Retour à la rédaction où m’attendent quelques centaines de courriels. Il n’y a que dans la marine où l’on parle de trimaran… Ici le tri est tout sauf drôle . Il comporte son lot de publicités pour du viagra (son prix est stable depuis des mois) ou pour des masques anti grippe A (H1N1) avant qu’il n’y ait « rupture de stock sur le marché » ! Tu parles !
Parmi ces messages la lettre circulaire d’un ami éditeur qui publie, son premier livre de spiritualité. J’avais voici quelques semaines reçu ce qu’on appelle un « jeu d’épreuves » de l’ouvrage. Sa lecture m’a été insupportable. Il est des amalgames inacceptables. Ecrire, par exemple, à propos de certains catholiques : « Combien aujourd’hui sont victimes de jugements sévères parce qu’ils sont contre l’avortement, l’euthanasie, l’homosexualité. » peut laisser entendre que les trois « actes » seraient à mettre sur le même plan.
Cela me rappelle le triste paragraphe 492 du Catéchisme de l’Eglise catholique abrégé : « Sont des péchés gravement contraires à la chasteté, chacun selon la nature de son objet : l’adultère, la masturbation, la fornication, la pornographie, la prostitution, le viol, les actes homosexuels. » Viol et masturbation sur un pied d’égalité, en réponse à une question que personne ne songe à se poser : « Quels sont les principaux péchés contre la chasteté ? ». On finit par comprendre pourquoi des prêtres pédophiles ont pu ne pas juger plus grave d’abuser d’enfants que de se livrer au plaisir solitaire.
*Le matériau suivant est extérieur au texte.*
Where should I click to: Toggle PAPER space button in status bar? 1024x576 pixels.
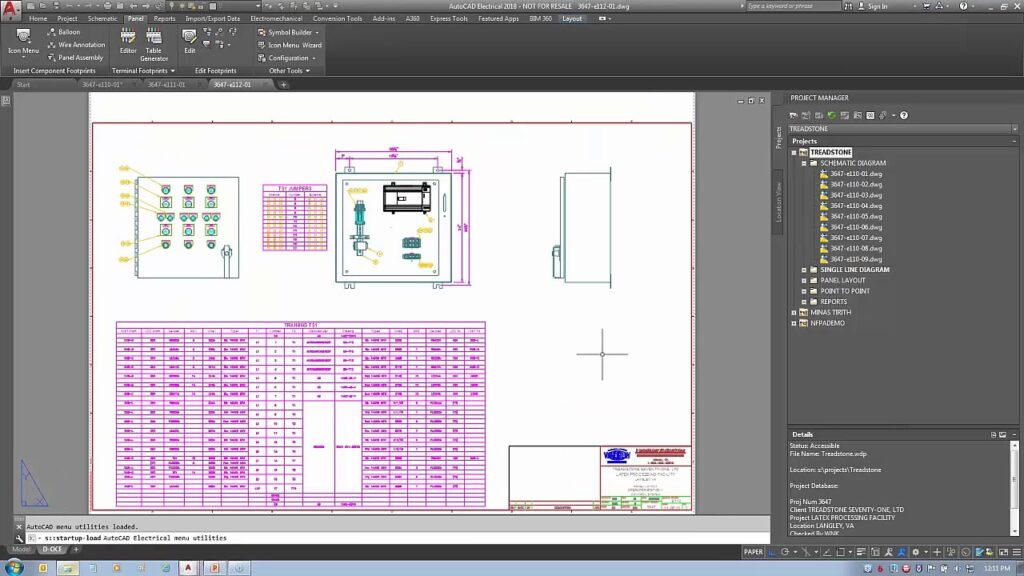click(x=753, y=552)
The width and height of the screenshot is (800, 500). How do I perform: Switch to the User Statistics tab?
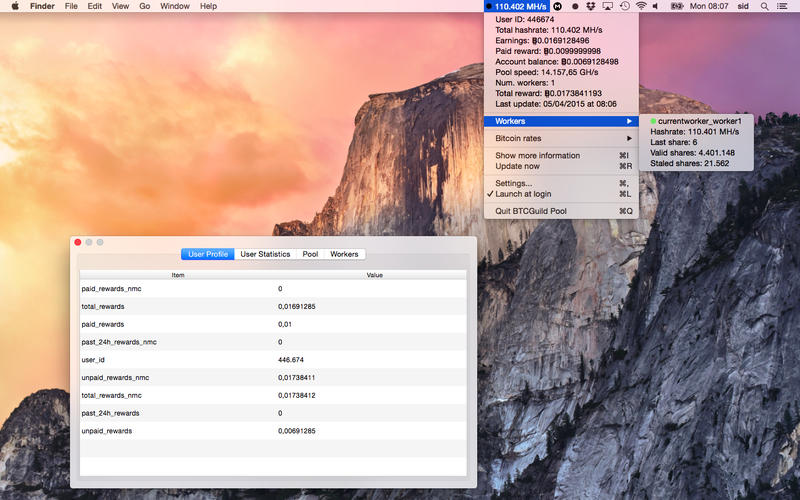click(265, 254)
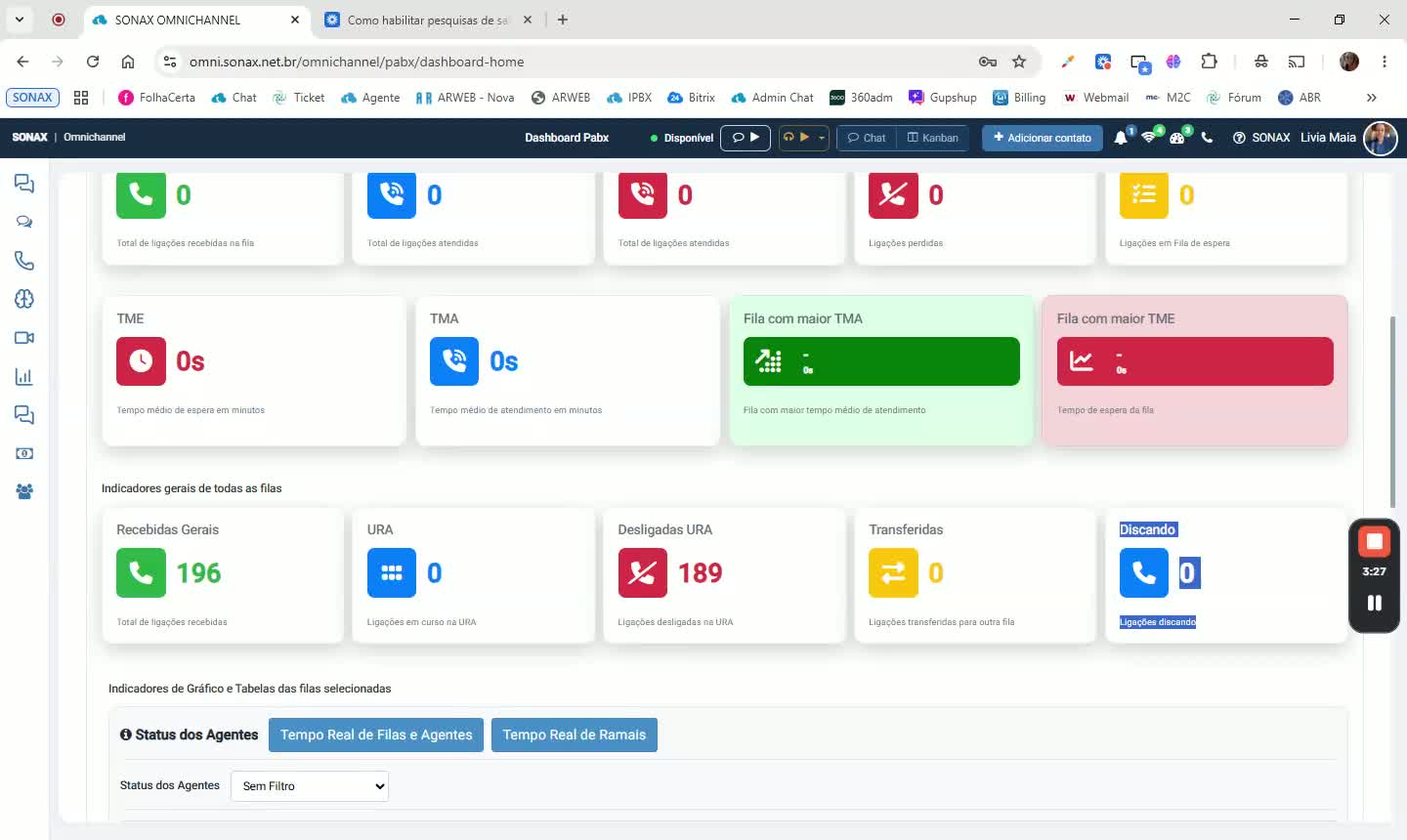Switch to the Chat view tab

pos(867,138)
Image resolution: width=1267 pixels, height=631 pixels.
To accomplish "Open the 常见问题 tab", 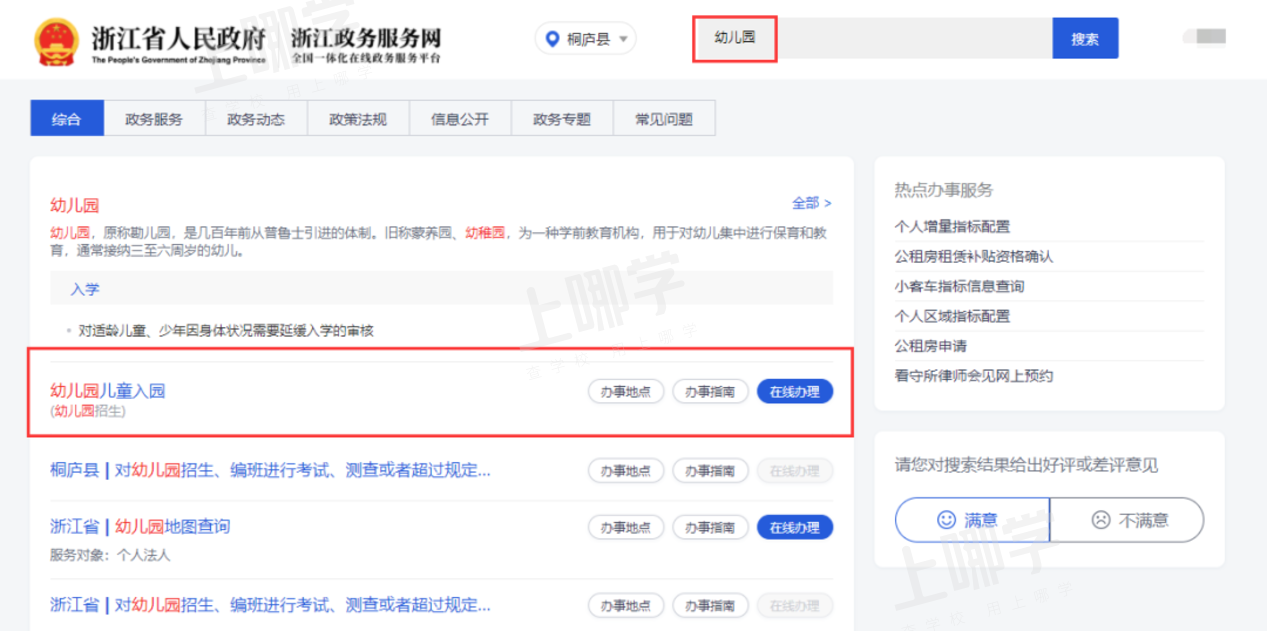I will pyautogui.click(x=664, y=117).
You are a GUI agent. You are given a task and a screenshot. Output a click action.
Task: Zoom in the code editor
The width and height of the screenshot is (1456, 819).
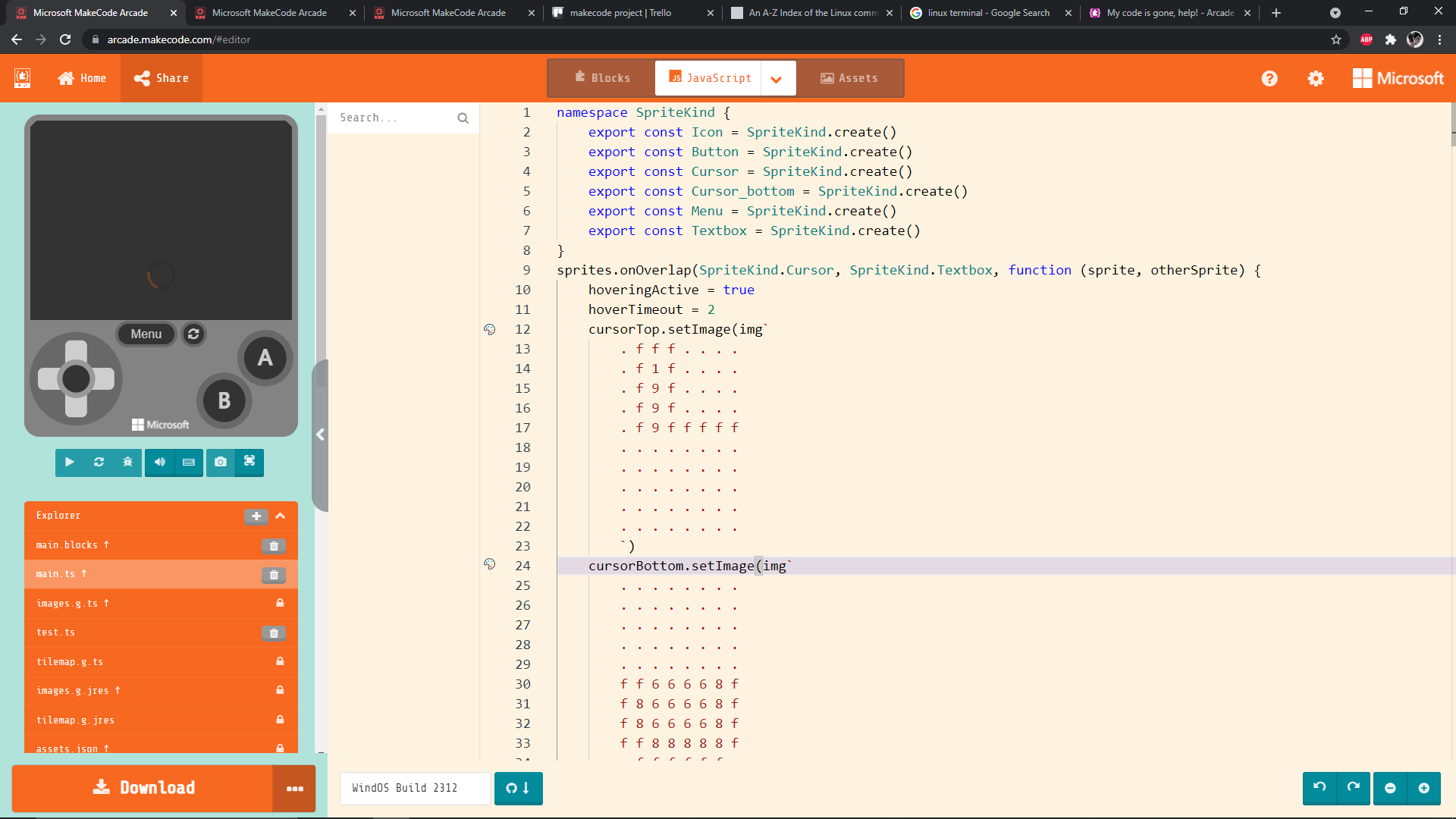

Mais plus que tout me hérisse cette idée, maintes fois reprise dans le livre, selon laquelle toute prière serait quasi automatiquement exaucée à qui sait prier. Et donc que ne recevoir du Ciel aucune réponse manifesterait simplement la carence, crasse et coupable, de celui qui la formule. Oser écrire : « Ce n’est pas un caprice que de demander un vélo rouge plutôt qu’un vélo. Nous saurons alors que s’il est rouge, Dieu a répondu à notre demande » tient de la provocation.
Il est tant d’hommes et de femmes qui, à genoux, supplient le Ciel non pas de les sauver de leur cancer ou de protéger leurs enfants du divorce mais de les arracher à leur péché et qui se heurtent à ce qu’ils perçoivent comme le silence de Dieu, pour ne pas ressentir ce propos comme un caprice d’enfant gâté. Sans doute lui et moi partageons nous la même foi. Je crains que nous n’ayons pas la même religion.